The newspaper wants to replace the building with a parking lot. News on 6 reporter Steve Berg has more on the building concern.
Whether they meant it to be symbolic or not, the protestors found relief from the heat of the day in the shadow of the Skelly Building, which the Tulsa World intends to tear down. "Like so much of downtown has already been leveled and converted into something like a desert." Michael Bates believes that downtown is continuing on the wrong path, removing the tall buildings, especially the old buildings, which make it unique from other parts of the city.
"At the private level, the culture of demolition needs to be replaced with a culture of preservation." All around town though are signs of the World's argument that it's simply not feasible to add to the already rampant vacancies.
The Tulsa World also says it's expensive just to maintain a vacant building, let alone renovate it. But Bates calls the Tulsa World hypocritical to endorse the Vision 2025 plan and encourage Tulsans to invest their tax dollars in downtown, but not invest money itself. "Apparently their vision of 2025 in Tulsa is an asphalt parking lot. If they really believe downtown had a positive and bright future, they'd be looking for ways to reuse this building."

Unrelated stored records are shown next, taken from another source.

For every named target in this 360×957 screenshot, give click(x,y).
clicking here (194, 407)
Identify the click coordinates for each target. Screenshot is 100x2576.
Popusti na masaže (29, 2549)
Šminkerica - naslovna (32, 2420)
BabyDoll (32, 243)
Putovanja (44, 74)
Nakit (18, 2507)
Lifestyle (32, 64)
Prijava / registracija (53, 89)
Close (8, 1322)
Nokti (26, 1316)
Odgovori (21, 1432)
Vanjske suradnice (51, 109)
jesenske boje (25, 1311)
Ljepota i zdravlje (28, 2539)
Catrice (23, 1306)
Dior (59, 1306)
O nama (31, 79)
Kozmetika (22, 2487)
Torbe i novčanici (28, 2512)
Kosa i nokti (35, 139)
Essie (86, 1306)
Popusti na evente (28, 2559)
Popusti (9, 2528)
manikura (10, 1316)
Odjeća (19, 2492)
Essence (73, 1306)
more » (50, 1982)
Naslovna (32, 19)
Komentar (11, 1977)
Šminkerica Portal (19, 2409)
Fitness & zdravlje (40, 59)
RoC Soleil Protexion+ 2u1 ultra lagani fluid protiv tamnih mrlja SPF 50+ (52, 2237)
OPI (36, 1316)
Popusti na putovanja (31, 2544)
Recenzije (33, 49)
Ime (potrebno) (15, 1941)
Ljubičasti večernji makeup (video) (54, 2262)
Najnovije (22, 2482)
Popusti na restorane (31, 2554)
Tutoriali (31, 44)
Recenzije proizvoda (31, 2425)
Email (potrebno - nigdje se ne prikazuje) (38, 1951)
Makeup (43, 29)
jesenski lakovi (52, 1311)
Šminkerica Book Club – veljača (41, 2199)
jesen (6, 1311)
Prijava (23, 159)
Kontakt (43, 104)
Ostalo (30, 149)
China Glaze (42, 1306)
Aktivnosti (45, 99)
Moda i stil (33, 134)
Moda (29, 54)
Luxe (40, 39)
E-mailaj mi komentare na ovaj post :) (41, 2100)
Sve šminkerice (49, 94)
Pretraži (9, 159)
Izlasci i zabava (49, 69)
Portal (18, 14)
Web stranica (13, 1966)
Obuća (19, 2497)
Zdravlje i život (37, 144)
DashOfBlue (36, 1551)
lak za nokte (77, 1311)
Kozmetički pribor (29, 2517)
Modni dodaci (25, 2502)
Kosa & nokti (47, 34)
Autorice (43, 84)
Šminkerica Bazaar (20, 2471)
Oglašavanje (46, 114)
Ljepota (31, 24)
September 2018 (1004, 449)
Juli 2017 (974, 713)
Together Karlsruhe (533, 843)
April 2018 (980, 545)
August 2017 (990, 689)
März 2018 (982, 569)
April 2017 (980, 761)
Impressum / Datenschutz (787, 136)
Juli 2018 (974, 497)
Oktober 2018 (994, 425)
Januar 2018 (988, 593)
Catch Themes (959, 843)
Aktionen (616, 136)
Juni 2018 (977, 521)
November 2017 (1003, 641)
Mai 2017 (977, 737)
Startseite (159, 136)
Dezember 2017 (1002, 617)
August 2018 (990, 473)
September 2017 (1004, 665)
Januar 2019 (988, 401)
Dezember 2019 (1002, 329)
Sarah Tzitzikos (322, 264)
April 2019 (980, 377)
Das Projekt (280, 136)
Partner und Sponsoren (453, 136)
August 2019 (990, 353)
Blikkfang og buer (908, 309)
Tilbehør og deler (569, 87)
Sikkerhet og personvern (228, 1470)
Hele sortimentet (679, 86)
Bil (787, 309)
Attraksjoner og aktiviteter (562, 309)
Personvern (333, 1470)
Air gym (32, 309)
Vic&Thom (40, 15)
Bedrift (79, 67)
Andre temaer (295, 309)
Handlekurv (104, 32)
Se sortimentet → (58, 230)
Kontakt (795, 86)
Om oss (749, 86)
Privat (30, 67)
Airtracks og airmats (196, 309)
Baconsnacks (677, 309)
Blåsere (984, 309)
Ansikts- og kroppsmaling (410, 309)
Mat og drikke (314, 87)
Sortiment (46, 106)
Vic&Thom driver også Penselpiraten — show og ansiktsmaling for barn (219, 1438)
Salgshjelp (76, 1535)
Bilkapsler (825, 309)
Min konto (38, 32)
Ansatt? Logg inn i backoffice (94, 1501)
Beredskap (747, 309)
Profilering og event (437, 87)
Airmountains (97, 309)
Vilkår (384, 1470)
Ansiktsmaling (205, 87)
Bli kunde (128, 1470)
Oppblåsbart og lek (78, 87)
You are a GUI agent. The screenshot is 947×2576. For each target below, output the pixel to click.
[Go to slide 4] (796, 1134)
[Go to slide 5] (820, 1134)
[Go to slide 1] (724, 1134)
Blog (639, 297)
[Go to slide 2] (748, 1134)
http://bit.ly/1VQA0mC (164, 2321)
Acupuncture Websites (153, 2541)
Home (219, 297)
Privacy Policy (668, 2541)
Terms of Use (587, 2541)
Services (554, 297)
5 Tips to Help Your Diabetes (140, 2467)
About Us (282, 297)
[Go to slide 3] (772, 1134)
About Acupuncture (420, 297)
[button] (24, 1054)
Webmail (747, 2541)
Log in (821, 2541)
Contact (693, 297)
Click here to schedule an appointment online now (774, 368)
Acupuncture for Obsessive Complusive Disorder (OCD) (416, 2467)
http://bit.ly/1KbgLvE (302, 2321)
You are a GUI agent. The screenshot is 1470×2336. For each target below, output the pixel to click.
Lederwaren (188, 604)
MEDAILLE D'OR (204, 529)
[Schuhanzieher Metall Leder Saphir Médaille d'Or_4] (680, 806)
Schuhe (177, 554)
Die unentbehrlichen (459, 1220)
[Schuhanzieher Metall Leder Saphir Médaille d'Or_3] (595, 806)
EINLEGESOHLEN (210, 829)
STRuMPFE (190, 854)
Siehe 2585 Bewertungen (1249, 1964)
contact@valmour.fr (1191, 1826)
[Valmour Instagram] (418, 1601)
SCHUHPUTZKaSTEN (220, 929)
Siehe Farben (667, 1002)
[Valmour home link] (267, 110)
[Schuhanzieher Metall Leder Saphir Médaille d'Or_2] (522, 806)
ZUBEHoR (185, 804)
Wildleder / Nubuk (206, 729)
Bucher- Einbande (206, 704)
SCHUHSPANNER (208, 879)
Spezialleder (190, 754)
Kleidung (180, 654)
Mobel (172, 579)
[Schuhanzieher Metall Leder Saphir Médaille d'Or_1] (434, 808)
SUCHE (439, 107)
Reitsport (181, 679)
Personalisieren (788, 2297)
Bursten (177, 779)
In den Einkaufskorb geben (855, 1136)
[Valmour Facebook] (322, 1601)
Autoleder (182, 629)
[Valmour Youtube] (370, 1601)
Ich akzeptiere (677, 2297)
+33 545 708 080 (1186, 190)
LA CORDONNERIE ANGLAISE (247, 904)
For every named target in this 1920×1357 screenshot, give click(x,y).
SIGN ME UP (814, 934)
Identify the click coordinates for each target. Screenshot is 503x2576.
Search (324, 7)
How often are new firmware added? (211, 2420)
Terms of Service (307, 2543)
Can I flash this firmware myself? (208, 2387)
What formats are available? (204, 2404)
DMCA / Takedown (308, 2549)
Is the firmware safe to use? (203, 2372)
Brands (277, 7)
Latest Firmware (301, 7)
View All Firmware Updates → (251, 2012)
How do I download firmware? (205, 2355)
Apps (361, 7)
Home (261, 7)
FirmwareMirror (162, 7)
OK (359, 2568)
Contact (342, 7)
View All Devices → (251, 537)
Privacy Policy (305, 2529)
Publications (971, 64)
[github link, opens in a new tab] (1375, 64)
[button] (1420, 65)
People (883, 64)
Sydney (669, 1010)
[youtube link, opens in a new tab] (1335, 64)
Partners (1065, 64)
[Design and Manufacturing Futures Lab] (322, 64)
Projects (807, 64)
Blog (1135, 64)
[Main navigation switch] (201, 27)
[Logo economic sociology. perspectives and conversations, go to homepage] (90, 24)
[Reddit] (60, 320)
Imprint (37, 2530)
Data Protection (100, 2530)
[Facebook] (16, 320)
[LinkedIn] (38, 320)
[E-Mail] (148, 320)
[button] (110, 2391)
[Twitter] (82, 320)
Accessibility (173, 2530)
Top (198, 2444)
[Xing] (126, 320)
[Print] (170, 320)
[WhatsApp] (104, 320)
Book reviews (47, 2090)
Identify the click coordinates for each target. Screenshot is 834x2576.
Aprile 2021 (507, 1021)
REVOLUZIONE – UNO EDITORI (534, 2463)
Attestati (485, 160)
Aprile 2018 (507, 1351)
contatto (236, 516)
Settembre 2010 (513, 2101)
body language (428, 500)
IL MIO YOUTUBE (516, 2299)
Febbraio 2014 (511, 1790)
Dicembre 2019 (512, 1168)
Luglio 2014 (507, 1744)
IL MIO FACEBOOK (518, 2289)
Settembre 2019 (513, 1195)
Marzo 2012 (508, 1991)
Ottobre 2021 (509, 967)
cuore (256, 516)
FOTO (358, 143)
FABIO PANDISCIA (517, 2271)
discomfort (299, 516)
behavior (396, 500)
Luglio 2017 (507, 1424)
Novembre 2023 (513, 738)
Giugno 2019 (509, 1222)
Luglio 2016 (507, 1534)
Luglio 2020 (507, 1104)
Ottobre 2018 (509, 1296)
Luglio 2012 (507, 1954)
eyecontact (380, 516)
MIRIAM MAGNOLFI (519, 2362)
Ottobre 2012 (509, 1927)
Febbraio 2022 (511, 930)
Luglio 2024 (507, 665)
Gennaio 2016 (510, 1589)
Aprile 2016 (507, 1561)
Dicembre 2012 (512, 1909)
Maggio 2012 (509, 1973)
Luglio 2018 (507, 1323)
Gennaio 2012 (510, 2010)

Bates points to the Mayo Hotel as an example. "The Mayo Hotel, I'll tell you what, if there's any building that's been put into a position where it would be hard to reuse, it's that one, and yet, somebody with some imagination and vision began that process from the ground up of rebuilding that hotel."
The News on 6 talked with the Tulsa World and they strongly disagree that they haven't invested in downtown. For example, they say when it came time to build a new $60-million printing press operation. They did it here, instead of moving to the suburbs.
And they say the Mayo is a much greater architectural treasure than the Skelly Building.